A cancer diagnosis is scary, overwhelming, and complex and has an impact on not only an individual’s health but on their entire family’s emotional and financial lives. Getting the right support and advice at the right time can make a big difference.
Unfortunately, research shows approximately 70 per cent of people affected by cancer report at least one unmet supportive care need.
Through support from the Victorian Government, Cancer Council Victoria’s ACCESS Program was established in 2021 to help the healthcare sector respond to increased demand for supportive care screening, psychological and practical support services during the pandemic.
Now two years into the three-year project, the ACCESS Program has increased access to supportive care through initiates such as:
- Health professional education and engagement to increase patient referrals to Cancer Council’s 13 11 20 cancer support line.
- Increasing resourcing focusing on areas of support most needed such as emotional support and financial counselling.
- Increasing public awareness through media campaigns in rural and regional areas.
Danielle Spence, Head of Strategy and Support at Cancer Council Victoria said, the ACCESS Program had been a valuable investment in supportive care when people needed it most.
“Since the project started in 2021, we’ve had a 415 per cent increase in referrals from health professionals as well as a 71 per cent growth in connections to our 13 11 20 support line,” she said.
“We’ve redirected resourcing into the support services most in demand including help to manage the cost of cancer via our financial counselling program, as well as expanding our nurse counselling and psychological support services.
“Thanks to this investment, we’ve increased the number of Victorians receiving support for financial counselling (254%) and psychological support (330%) since 2021.”
Cancer Council Victoria provides a range of supportive care services for people living with cancer, cancer survivors and their loved ones that can be accessed by calling 13 11 20. This includes:
What is supportive care?
Supportive care includes all forms of care and support that aims to improve the quality of life of people living with cancer, cancer survivors and their loved ones. This includes addressing the physical, emotional, social, psychological, informational, spiritual, and practical impacts of cancer. Supportive care services are an important complement to clinical treatment to provide holistic and personalised care for each individual AND their families. We know that supportive care interventions can prevent or minimise the adverse effects of cancer and its treatment, across all phases of a person’s cancer experience.
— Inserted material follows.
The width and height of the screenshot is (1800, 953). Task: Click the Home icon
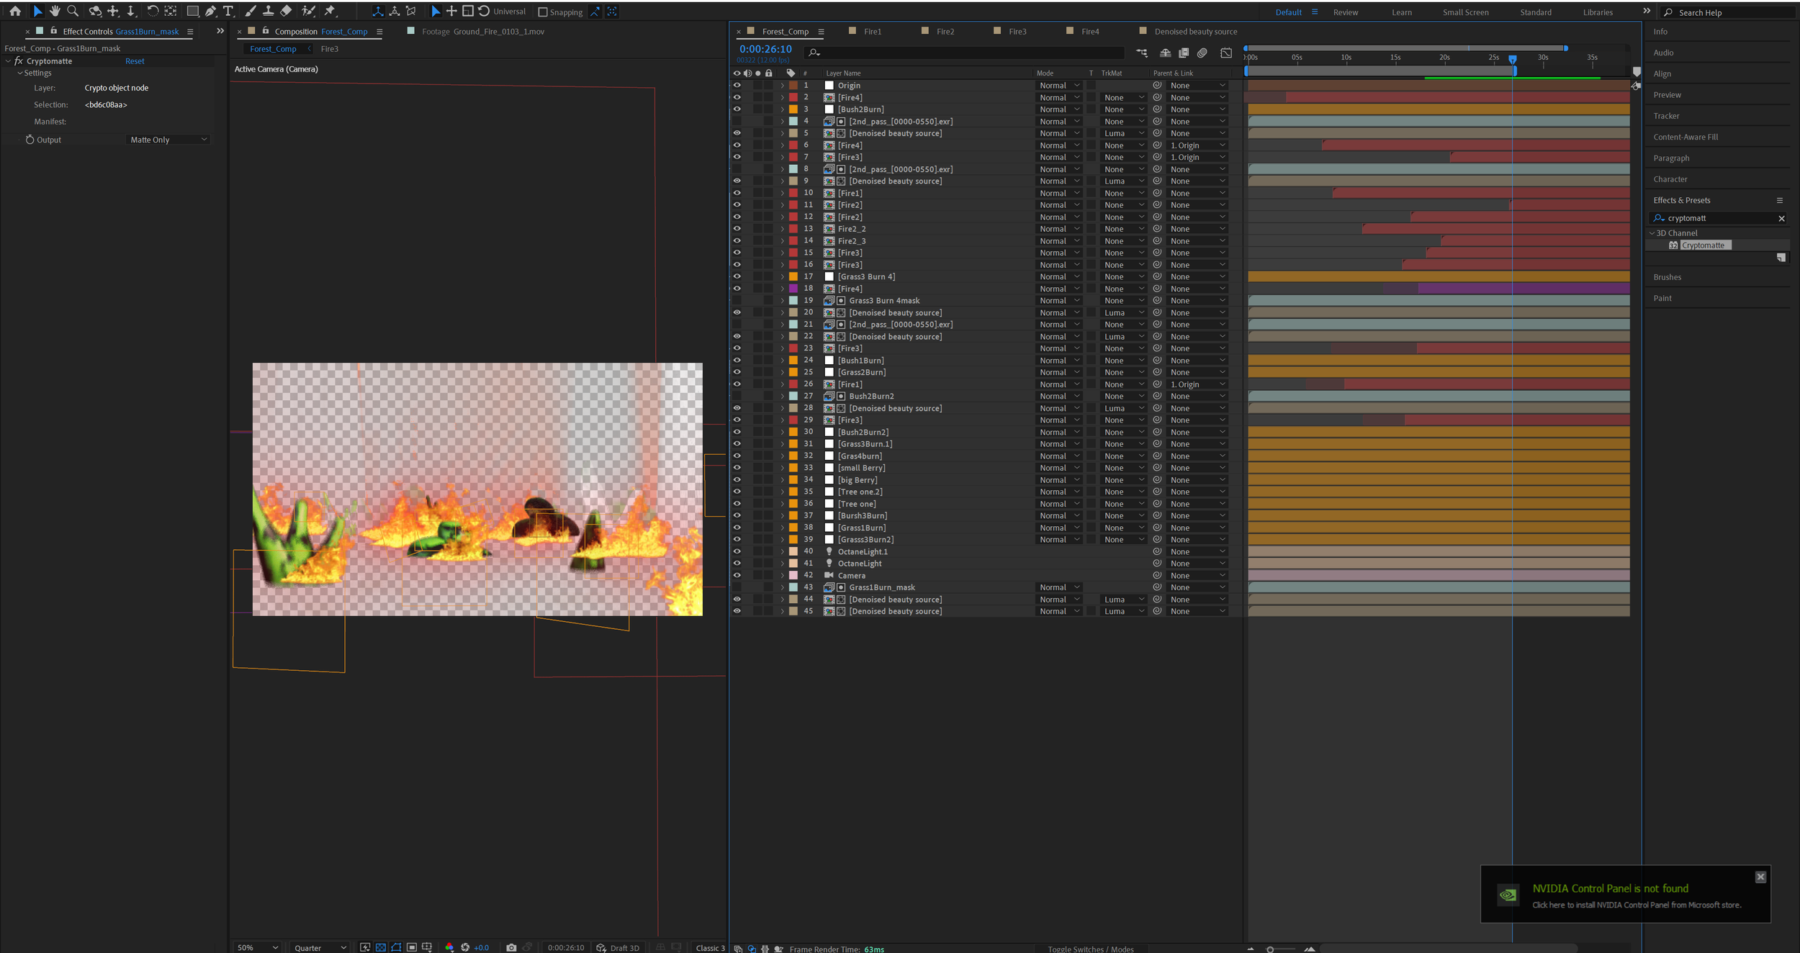[x=15, y=11]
As a referral to Cancer Council is not a formal step in the Victorian health system when someone receives a cancer diagnosis, the onus is on individuals to contact the Cancer Council 13 11 20 phone line to access these services.
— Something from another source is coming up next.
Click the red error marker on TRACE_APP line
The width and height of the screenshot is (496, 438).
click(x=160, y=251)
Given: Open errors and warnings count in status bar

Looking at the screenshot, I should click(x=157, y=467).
“If people are unaware that we exist or don’t know what we offer, they can miss out on the support they need,” Danielle said.
“Too often people call our 13 11 20 support line and tell us, “I wish I’d heard about you sooner!”.”
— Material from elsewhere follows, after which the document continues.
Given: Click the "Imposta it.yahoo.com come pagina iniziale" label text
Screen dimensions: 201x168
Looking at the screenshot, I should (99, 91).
Cancer Council’s ‘You’re not alone’ campaign that ran in rural and regional areas, and patient resources distributed to health services, helped increase awareness and encourage people to call 13 11 20.
“During the pandemic it was essential that people knew we were here to help, that anyone with a question about cancer can contact us, and that we have a range of services available,” Danielle said.
With nearly half of all Victorians either born overseas or with a parent born overseas, the next phase of the ACCESS Program is focusing on reaching Vietnamese and Arabic people affected by cancer who have a low uptake of supportive care services.
“Through tailored in language cancer information and promotional campaigns, we’re aiming to try and break down some of the barriers to accessing supportive care for all Victorians and achieve better cancer outcomes,” Danielle said.
Don’t try and do it all on your own
33-year-old Rachel from regional Victoria was 19 weeks pregnant when she was diagnosed with breast cancer in December 2021. She called Cancer Council’s 13 11 20 support line when she began to struggle emotionally after her treatment had ended, and said the cancer nurse was very helpful in trying to deal with her challenges. “I’d absolutely recommend 13 11 20 to anyone going through cancer as well as their family members,” she said.